[Screenshot grounding data]

----------

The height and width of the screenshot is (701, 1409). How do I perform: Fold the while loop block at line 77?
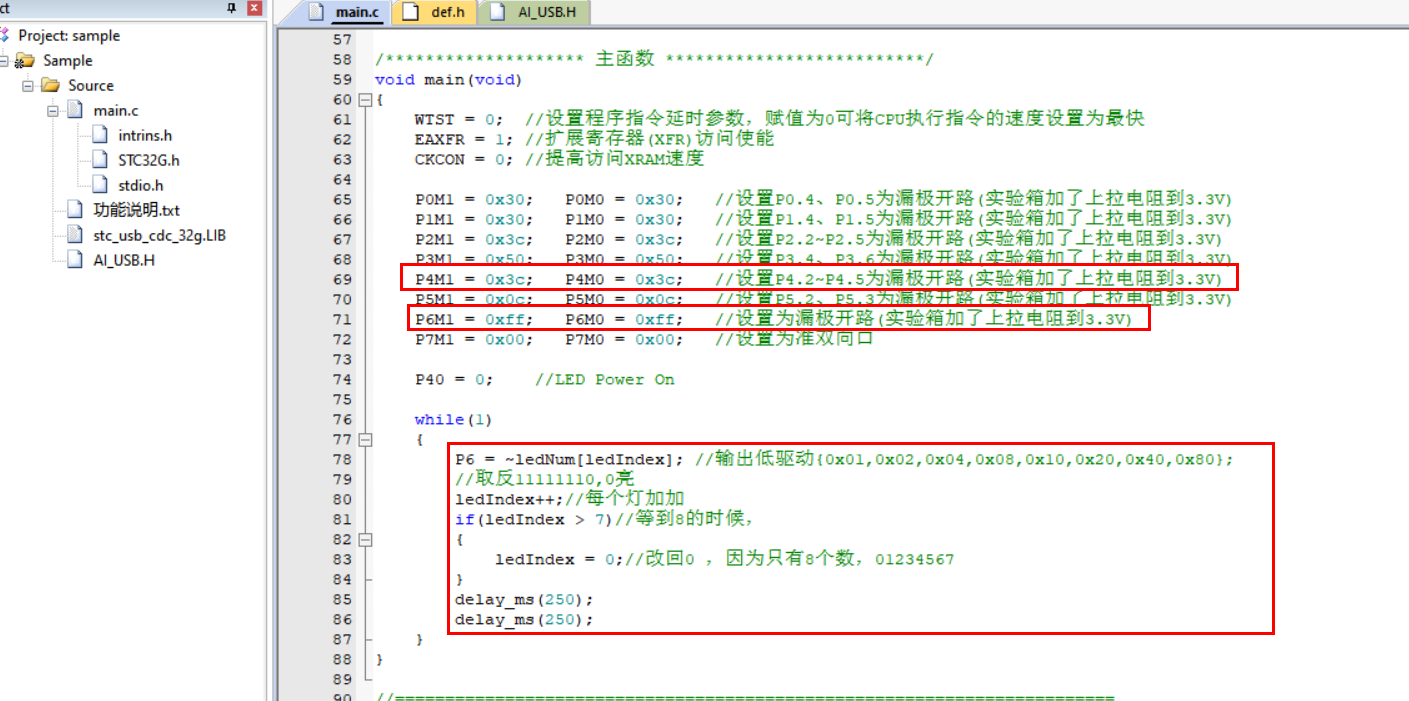(x=364, y=440)
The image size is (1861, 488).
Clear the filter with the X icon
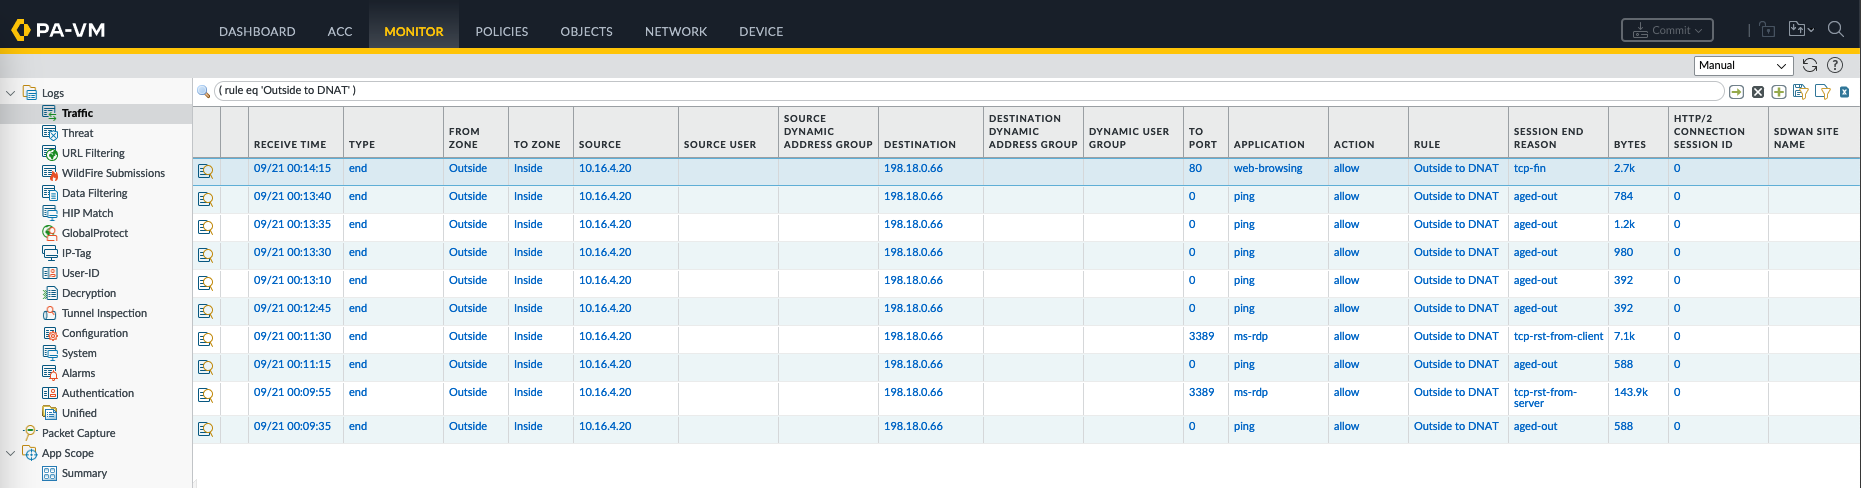coord(1758,92)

----------

■ **Goal of the exercise**: Write out each entry exactly, images excluded.

■ **Task result**:
The height and width of the screenshot is (701, 1409). How do I perform: Fold the while loop block at line 77?
(x=364, y=440)
The image size is (1861, 488).
Clear the filter with the X icon
coord(1758,92)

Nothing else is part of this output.